▶ _SOURCE TEXT_:

_ _ _

Sensible basis for social policy

If we proceed then from two very basic assumptions: 1. that public policy ought not to be driven by the demonization of men; and, 2. that children of all marriages and relationships ought to command an equitable share of the father’s resources (based upon income) – then it follows that the “undue hardship” provision of the Guidelines is totally inadequate to address the latter concern and no simple technical amendment can really fix the problem. We need a paradigmatic shift in attitude.

[ “Guidelines’ Undue Hardship Produces Conflicting Decisions”, Money & Family Law, Vol. 13, No. 7, July 1998 – reproduced at this author’s web site. ] The case law emphasizes for us that mere “hardship” is acceptable under the law. Only ‘undue’ hardship, if proven, gives the court some discretion to deviate from the standard table amount. The net effect of the Guidelines and the case law is that second and subsequent families are forced to struggle under what amounts to impossible financial responsibilities in many cases.

Policy should demand that we recognize legitimate claims to support from all children of the payor

Treating all children of a payor (usually the man) equitably demands that public policy through the Guidelines recognize that the amount of child support to be paid reflects the total number of children for which the payor is responsible. (A small number of cases have adopted this approach.) In other words, if payor A had three children with wife #1, became divorced from wife #1, and then was living with wife #2 where he had financial responsibility for two more children, then payor A should be required to pay wife #1 three fifths of the table amount on account of the three (of his five) children who were residing with wife #1. This approach per force would equitably recognize the legitimate claims of the children from a first relationship that had broken down as well as the legitimate claims of the children of any subsequent union where the relationship had not broken down (or even had broken down).

_ _ _

▶ _DATA SUPPLIED_:
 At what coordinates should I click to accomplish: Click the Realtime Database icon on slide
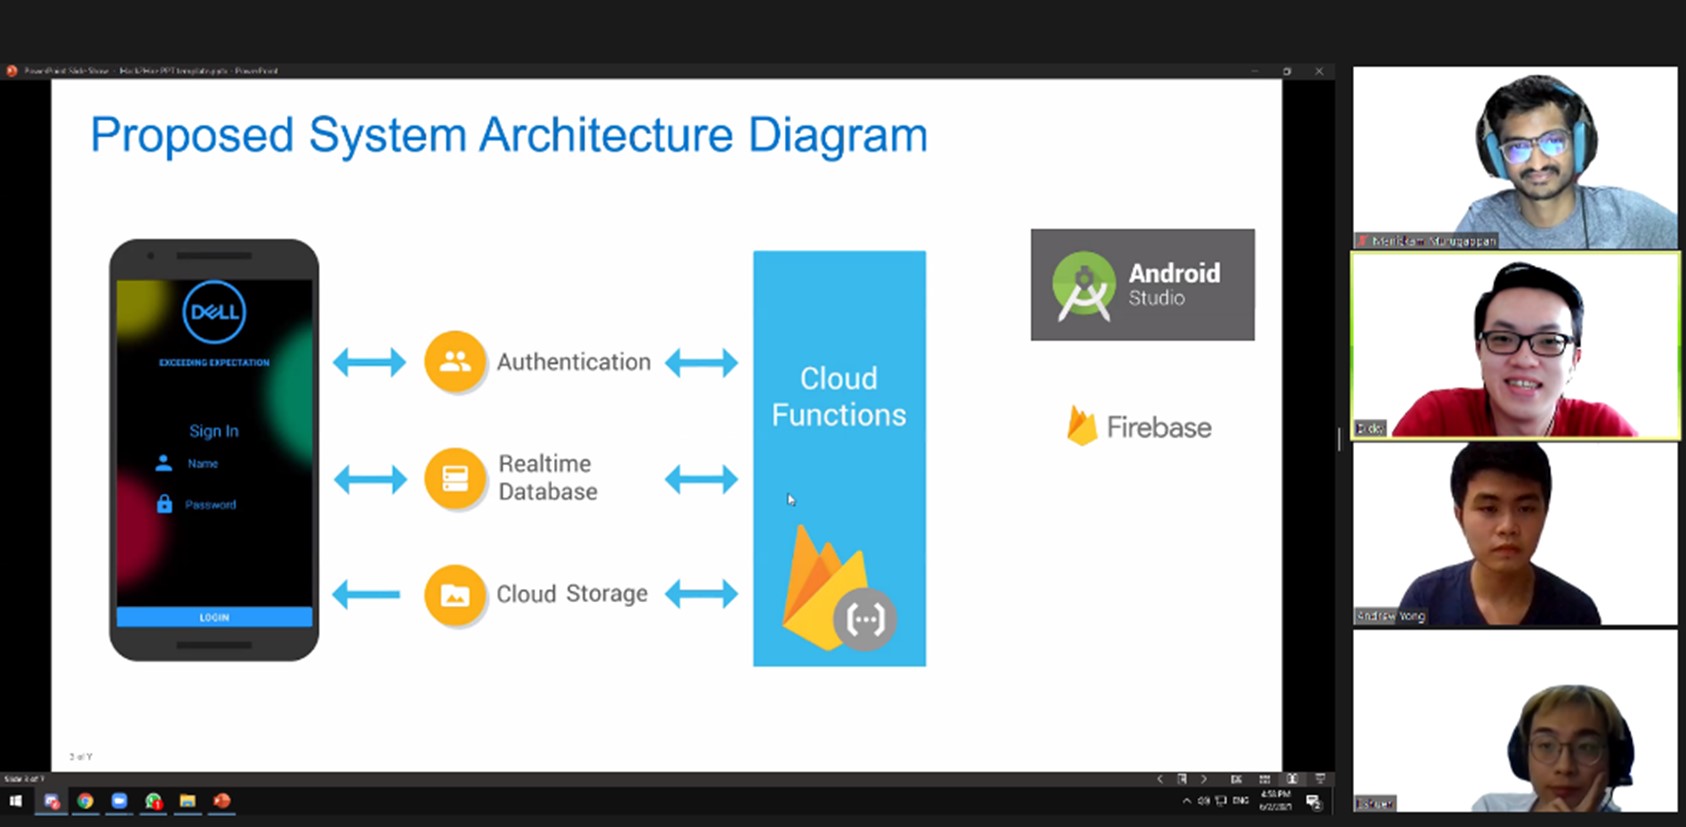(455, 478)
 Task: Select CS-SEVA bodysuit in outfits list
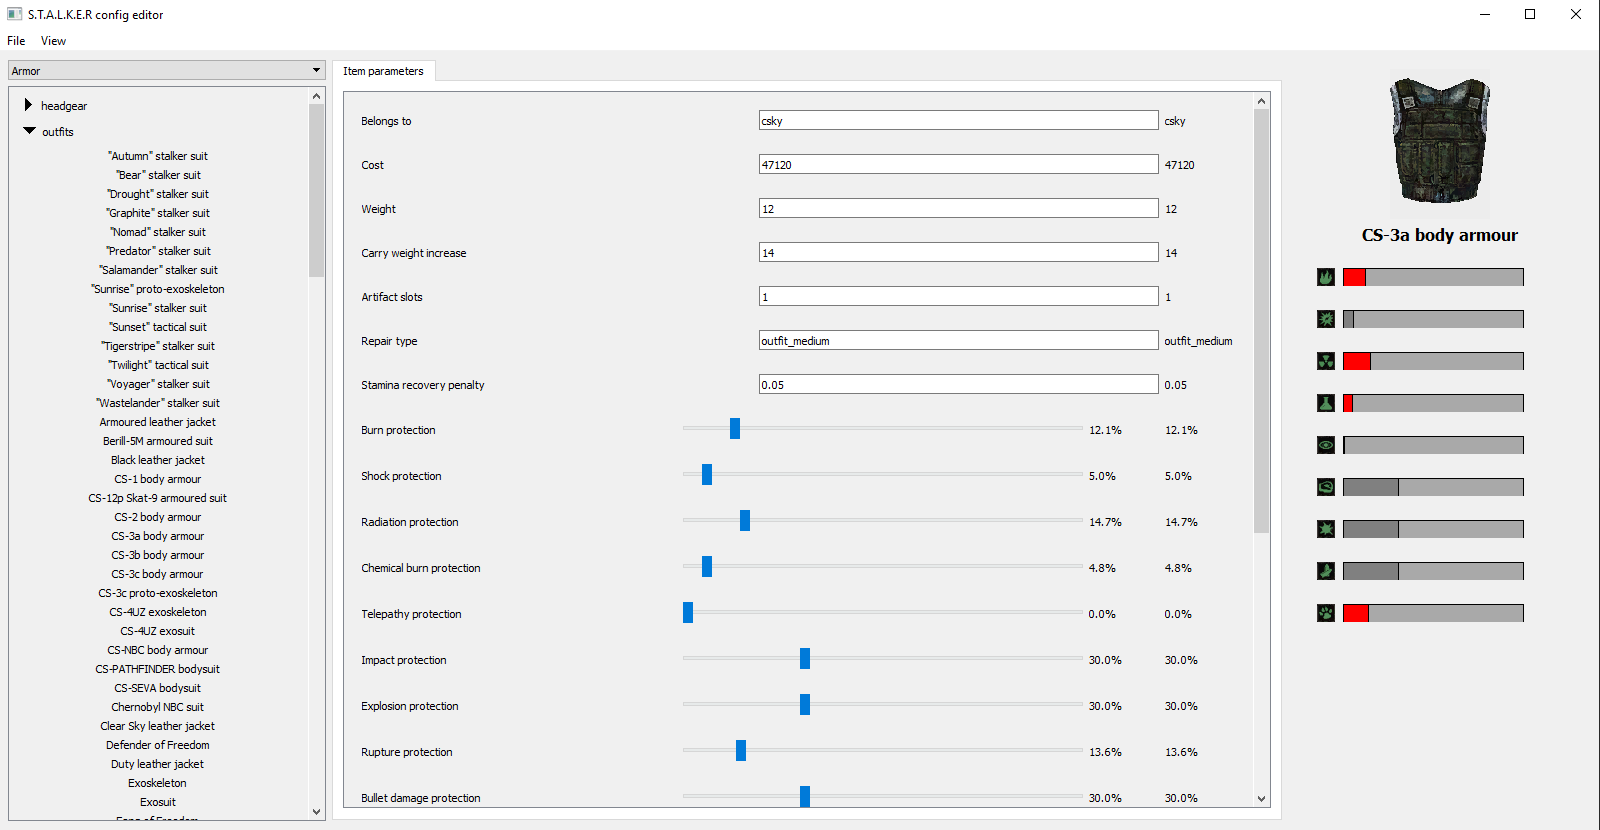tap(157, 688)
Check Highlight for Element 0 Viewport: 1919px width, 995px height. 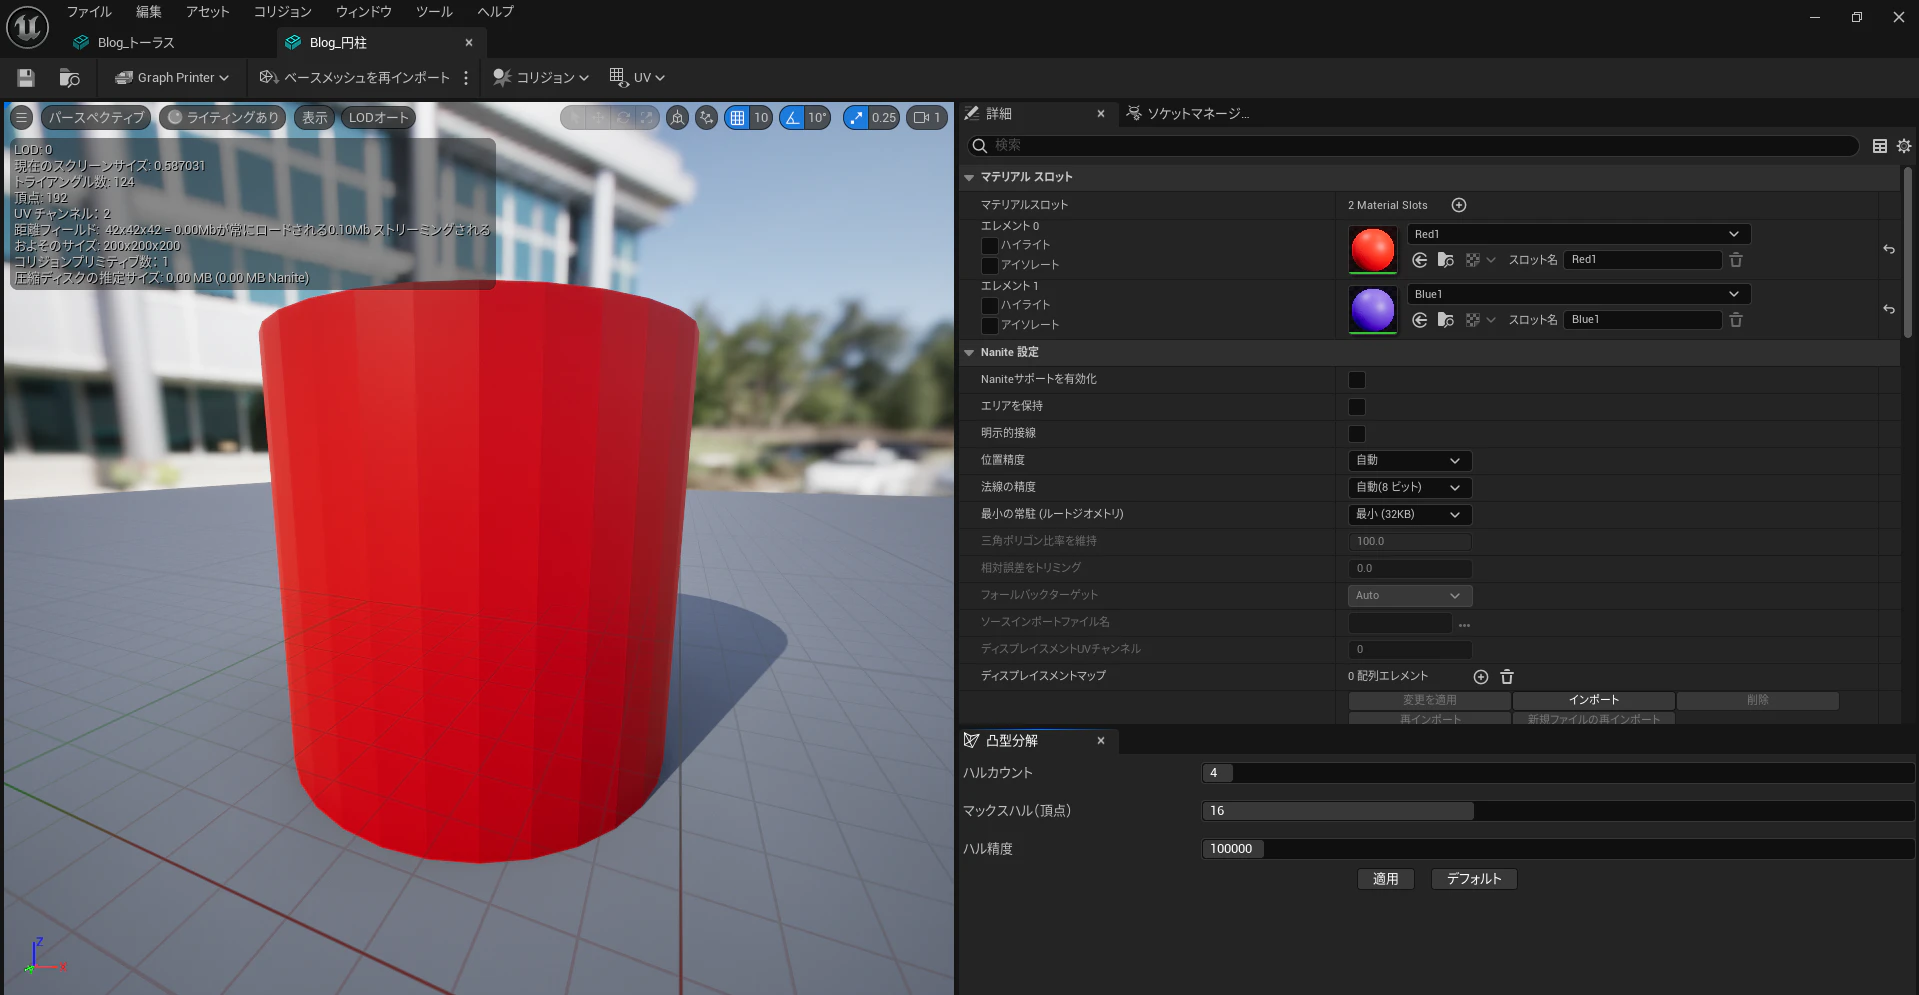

_ _ _

▶ _EXERCISE DETAILS_:
Copy out the whole text above on child support for second families, word for word.

▶ _RESULT FOR THIS EXERCISE_:
Sensible basis for social policy

If we proceed then from two very basic assumptions: 1. that public policy ought not to be driven by the demonization of men; and, 2. that children of all marriages and relationships ought to command an equitable share of the father’s resources (based upon income) – then it follows that the “undue hardship” provision of the Guidelines is totally inadequate to address the latter concern and no simple technical amendment can really fix the problem. We need a paradigmatic shift in attitude.

[ “Guidelines’ Undue Hardship Produces Conflicting Decisions”, Money & Family Law, Vol. 13, No. 7, July 1998 – reproduced at this author’s web site. ] The case law emphasizes for us that mere “hardship” is acceptable under the law. Only ‘undue’ hardship, if proven, gives the court some discretion to deviate from the standard table amount. The net effect of the Guidelines and the case law is that second and subsequent families are forced to struggle under what amounts to impossible financial responsibilities in many cases.

Policy should demand that we recognize legitimate claims to support from all children of the payor

Treating all children of a payor (usually the man) equitably demands that public policy through the Guidelines recognize that the amount of child support to be paid reflects the total number of children for which the payor is responsible. (A small number of cases have adopted this approach.) In other words, if payor A had three children with wife #1, became divorced from wife #1, and then was living with wife #2 where he had financial responsibility for two more children, then payor A should be required to pay wife #1 three fifths of the table amount on account of the three (of his five) children who were residing with wife #1. This approach per force would equitably recognize the legitimate claims of the children from a first relationship that had broken down as well as the legitimate claims of the children of any subsequent union where the relationship had not broken down (or even had broken down).